National Security Brief: November 2, 2011

— On Syrian state television, the government of Bashar al-Assad says it accepted a plan laid out by the Arab League to end the brutal crackdown on largely non-violent protests that has wracked the country for seven months, though the Arab League says it has not received a formal response.

— Turkey will back sanctions against Syria and may support further steps, including a buffer zone to protect Syrian civilians or a no fly-zone in Syrian airspace, if Syrian president Bashar Al Assad continues his crackdown on anti-government protesters.

— Syrian army defector Col. Riad Assad — no relation to the current president — said from a heavily guarded enclave in Turkey that he will lead an armed rebellion against the Syrian regime. “We are the future army of a new Syria,” he said, “We are striking Assad’s regime and his army in many spots.”

— An assessment conducted by NATO and the Afghan Interior Ministry found that President Hamid Karzai’s “plan to disband private security companies that protect billions of dollars worth of aid projects and replace them with government forces is fraught with problems and unlikely to meet the president’s March deadline to complete the transition.”
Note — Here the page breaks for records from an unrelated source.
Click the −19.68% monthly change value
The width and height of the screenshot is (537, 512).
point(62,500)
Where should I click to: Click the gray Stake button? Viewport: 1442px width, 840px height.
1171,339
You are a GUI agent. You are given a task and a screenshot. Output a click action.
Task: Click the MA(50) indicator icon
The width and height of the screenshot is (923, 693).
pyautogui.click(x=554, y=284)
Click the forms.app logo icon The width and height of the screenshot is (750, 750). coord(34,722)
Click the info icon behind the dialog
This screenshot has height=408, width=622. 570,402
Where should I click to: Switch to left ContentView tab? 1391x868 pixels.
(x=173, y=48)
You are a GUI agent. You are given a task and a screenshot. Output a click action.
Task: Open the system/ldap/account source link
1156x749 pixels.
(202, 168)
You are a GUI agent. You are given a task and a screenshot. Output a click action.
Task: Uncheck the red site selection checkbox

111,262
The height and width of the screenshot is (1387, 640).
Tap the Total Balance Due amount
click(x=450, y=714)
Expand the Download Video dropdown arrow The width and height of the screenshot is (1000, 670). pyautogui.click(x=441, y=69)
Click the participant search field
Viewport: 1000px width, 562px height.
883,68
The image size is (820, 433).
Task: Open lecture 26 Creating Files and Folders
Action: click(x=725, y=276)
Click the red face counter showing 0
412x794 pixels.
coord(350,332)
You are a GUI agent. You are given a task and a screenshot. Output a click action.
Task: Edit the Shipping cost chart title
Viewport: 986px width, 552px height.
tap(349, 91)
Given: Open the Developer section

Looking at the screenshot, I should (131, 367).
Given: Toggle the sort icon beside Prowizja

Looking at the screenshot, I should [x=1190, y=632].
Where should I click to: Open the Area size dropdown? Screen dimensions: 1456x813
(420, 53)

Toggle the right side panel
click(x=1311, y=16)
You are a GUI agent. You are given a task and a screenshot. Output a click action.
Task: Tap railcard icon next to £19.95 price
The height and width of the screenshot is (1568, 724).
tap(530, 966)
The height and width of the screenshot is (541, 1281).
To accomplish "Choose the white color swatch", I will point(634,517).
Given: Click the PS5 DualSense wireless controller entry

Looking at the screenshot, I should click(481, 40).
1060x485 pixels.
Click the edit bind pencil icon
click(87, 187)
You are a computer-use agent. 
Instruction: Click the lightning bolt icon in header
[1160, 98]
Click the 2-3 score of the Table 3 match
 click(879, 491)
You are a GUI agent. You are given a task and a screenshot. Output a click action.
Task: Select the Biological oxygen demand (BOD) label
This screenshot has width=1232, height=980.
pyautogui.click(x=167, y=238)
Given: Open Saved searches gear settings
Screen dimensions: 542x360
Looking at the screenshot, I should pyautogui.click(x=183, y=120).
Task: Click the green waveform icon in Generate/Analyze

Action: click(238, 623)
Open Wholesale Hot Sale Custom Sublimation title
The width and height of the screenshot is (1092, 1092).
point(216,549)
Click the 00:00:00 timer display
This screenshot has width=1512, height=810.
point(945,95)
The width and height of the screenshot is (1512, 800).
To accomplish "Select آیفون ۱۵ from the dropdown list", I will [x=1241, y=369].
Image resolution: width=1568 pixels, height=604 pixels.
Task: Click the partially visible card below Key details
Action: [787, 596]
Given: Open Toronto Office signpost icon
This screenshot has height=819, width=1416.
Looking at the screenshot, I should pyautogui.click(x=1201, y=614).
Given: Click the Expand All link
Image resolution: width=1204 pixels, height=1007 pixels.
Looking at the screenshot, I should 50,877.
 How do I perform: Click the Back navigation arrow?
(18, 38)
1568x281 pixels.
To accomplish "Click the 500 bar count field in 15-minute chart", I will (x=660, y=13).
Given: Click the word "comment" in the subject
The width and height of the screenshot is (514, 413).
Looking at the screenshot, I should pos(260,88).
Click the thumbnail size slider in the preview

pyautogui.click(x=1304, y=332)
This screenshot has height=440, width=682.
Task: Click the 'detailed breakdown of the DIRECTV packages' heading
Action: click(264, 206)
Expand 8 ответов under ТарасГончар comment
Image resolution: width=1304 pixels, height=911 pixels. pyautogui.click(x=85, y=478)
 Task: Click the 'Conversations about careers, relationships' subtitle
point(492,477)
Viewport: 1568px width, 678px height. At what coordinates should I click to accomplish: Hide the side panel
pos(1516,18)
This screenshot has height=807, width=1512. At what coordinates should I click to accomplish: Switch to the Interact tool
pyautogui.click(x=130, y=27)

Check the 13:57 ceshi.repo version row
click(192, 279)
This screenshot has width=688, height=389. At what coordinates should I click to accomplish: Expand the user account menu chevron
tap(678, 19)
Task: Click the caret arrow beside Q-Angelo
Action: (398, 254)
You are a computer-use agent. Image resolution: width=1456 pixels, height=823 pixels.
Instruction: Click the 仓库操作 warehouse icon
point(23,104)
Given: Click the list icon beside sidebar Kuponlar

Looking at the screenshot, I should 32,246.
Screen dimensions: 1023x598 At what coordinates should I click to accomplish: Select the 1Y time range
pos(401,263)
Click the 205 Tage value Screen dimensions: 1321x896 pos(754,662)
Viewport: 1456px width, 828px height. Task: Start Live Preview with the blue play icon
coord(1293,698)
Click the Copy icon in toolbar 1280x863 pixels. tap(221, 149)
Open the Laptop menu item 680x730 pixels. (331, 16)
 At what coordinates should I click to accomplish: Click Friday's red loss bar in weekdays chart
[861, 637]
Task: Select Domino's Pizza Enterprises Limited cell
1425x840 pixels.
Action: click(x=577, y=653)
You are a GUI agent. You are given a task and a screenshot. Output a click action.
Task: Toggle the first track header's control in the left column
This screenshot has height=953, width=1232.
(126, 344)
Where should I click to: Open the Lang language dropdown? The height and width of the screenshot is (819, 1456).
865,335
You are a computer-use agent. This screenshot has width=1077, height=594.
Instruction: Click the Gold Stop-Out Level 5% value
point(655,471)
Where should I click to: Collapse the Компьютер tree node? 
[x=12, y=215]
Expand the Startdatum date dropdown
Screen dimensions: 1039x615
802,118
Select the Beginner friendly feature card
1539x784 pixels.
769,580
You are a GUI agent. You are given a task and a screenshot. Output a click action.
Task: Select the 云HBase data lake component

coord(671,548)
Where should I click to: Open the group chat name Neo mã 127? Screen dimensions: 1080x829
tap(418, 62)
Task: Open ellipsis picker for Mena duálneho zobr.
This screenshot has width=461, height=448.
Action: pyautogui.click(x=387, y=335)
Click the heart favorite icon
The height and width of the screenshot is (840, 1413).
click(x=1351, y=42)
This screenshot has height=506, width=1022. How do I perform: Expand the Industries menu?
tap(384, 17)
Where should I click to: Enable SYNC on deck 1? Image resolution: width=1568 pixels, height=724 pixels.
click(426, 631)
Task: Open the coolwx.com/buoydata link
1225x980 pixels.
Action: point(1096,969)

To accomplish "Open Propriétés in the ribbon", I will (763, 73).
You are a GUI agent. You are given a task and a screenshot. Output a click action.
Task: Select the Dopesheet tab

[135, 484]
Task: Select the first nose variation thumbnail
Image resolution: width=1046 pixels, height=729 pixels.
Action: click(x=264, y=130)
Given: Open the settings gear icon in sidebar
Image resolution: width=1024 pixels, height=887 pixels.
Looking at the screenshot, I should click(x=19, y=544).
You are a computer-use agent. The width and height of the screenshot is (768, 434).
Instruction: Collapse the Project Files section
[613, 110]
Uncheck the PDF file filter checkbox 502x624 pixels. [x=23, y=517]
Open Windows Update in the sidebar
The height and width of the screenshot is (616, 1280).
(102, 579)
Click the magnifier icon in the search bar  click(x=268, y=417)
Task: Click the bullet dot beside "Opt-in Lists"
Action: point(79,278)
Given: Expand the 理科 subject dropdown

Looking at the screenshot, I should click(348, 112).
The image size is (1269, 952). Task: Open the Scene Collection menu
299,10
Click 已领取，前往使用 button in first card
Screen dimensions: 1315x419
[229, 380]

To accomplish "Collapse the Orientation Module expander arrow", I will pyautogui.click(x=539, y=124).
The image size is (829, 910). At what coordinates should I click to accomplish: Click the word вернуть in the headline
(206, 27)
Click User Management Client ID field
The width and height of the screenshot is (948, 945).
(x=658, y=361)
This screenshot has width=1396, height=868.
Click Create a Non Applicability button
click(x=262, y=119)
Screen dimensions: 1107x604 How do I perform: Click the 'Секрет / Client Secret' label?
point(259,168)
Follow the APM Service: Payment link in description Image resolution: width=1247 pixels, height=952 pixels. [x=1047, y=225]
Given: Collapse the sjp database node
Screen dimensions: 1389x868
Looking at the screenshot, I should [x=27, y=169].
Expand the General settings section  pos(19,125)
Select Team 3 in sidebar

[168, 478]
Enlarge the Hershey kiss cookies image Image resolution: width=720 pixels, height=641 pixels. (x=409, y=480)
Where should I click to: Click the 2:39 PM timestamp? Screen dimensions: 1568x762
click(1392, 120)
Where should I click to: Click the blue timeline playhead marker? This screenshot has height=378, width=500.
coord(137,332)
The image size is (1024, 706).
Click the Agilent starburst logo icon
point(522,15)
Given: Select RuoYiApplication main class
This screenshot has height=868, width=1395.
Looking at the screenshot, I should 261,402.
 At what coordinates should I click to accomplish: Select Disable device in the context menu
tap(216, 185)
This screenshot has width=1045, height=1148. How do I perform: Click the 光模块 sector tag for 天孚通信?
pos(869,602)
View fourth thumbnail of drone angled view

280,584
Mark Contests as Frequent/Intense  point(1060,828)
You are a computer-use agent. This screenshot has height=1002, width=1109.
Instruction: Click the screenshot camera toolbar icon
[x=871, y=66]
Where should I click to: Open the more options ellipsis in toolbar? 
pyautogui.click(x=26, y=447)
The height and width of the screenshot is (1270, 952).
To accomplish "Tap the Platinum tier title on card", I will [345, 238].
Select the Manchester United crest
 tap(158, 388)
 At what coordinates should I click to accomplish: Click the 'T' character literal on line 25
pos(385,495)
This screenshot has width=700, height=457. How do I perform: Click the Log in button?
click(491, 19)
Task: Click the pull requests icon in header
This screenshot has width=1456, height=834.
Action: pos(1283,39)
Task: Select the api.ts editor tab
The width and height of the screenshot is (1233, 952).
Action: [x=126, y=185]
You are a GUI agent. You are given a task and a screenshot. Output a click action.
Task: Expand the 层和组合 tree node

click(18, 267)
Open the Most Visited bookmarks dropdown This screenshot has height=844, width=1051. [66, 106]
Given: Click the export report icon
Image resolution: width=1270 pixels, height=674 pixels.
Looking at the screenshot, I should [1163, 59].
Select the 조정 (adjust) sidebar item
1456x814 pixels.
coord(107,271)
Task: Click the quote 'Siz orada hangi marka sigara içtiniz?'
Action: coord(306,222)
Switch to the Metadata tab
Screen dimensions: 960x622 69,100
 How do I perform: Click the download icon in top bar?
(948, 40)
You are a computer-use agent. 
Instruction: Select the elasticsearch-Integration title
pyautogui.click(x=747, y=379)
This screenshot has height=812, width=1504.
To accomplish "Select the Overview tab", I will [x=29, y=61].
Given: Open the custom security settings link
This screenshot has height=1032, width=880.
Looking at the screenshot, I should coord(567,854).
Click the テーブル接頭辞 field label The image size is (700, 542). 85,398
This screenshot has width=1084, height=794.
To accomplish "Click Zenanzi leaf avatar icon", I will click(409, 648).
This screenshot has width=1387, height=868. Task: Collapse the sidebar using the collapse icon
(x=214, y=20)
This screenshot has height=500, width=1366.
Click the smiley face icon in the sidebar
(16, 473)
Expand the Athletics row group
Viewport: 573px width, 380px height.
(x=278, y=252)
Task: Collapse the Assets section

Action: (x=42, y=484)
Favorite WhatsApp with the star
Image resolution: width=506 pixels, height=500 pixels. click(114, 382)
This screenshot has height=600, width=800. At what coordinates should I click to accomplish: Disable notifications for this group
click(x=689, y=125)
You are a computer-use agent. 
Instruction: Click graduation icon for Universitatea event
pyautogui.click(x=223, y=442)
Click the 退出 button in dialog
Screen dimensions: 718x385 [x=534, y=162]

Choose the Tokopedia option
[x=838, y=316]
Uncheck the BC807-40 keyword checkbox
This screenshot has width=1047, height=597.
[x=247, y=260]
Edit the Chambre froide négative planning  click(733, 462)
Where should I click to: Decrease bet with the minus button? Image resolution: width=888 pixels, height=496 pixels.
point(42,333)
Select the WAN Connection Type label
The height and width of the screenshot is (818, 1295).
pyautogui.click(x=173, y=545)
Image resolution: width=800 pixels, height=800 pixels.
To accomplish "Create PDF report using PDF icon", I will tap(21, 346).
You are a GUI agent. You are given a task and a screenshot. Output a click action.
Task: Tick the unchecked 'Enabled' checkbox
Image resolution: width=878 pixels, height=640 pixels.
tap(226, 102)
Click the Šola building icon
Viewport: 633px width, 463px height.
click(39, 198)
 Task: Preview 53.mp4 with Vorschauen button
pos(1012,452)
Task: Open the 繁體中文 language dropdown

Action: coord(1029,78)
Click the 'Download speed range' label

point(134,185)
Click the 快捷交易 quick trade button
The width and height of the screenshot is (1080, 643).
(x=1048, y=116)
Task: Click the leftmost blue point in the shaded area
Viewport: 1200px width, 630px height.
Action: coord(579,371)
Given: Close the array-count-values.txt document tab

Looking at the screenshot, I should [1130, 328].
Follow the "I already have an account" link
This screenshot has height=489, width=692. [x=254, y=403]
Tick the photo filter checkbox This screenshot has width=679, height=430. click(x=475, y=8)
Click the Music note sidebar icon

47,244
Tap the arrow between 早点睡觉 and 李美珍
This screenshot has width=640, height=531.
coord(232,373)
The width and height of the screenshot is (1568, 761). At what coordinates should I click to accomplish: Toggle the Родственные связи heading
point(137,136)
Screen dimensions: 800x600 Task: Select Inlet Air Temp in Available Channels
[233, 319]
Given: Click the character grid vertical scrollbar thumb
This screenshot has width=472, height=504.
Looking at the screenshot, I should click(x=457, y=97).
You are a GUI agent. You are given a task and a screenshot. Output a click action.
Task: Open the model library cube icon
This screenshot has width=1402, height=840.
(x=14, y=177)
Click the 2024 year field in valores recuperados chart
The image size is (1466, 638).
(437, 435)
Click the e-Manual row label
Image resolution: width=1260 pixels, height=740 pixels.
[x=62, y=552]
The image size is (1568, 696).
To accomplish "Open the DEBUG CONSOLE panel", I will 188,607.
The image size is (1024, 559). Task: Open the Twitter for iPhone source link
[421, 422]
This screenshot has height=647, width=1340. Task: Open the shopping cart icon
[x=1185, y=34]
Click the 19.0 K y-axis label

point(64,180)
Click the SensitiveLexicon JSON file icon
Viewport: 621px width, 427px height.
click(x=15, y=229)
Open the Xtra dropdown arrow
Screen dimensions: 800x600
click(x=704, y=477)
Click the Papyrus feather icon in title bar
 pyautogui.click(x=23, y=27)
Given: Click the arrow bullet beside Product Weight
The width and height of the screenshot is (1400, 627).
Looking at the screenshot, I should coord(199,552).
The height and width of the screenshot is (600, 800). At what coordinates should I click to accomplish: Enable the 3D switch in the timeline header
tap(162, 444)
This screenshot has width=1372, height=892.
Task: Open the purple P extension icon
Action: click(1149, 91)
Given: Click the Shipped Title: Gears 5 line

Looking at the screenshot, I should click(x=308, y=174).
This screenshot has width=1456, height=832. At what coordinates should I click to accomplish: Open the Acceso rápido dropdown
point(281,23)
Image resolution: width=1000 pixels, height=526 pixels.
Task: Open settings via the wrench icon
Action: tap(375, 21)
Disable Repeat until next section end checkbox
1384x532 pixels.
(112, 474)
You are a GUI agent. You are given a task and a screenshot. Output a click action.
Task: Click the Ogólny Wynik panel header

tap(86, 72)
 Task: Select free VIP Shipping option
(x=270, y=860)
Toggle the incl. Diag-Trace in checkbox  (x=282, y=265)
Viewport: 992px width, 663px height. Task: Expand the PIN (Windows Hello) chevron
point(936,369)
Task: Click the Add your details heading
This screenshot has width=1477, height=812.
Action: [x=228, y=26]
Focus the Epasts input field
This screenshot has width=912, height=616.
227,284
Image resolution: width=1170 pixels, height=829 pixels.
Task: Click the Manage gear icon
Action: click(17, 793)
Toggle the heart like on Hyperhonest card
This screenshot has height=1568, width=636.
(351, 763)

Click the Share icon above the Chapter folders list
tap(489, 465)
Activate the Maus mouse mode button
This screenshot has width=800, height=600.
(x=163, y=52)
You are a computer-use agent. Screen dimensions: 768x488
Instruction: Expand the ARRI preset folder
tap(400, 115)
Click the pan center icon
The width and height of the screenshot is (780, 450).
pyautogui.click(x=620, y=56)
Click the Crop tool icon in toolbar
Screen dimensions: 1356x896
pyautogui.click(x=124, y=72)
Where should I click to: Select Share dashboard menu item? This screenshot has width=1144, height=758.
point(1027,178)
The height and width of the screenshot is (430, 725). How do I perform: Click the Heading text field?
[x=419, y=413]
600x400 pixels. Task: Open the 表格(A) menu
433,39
— Militia leaders who fought against Qaddafi forces in the Libyan revolution are abandoning a pledge to give up their weapons, saying they intend to influence political decisions as “guardians of the revolution.”

— The European Union envoy to Yemen said the government had accepted a U.N. plan to transfer power there, asking that opposition leaders return from Gulf countries for talks.

— Egypt’s interim military leadership “will soon unveil a law barring corrupt former regime members from taking part in upcoming parliamentary elections.”

— Washington-based Guantanamo lawyers said that the military changed its policy and is now reading legally-privileged mail between the lawyers and the detainees they are representing.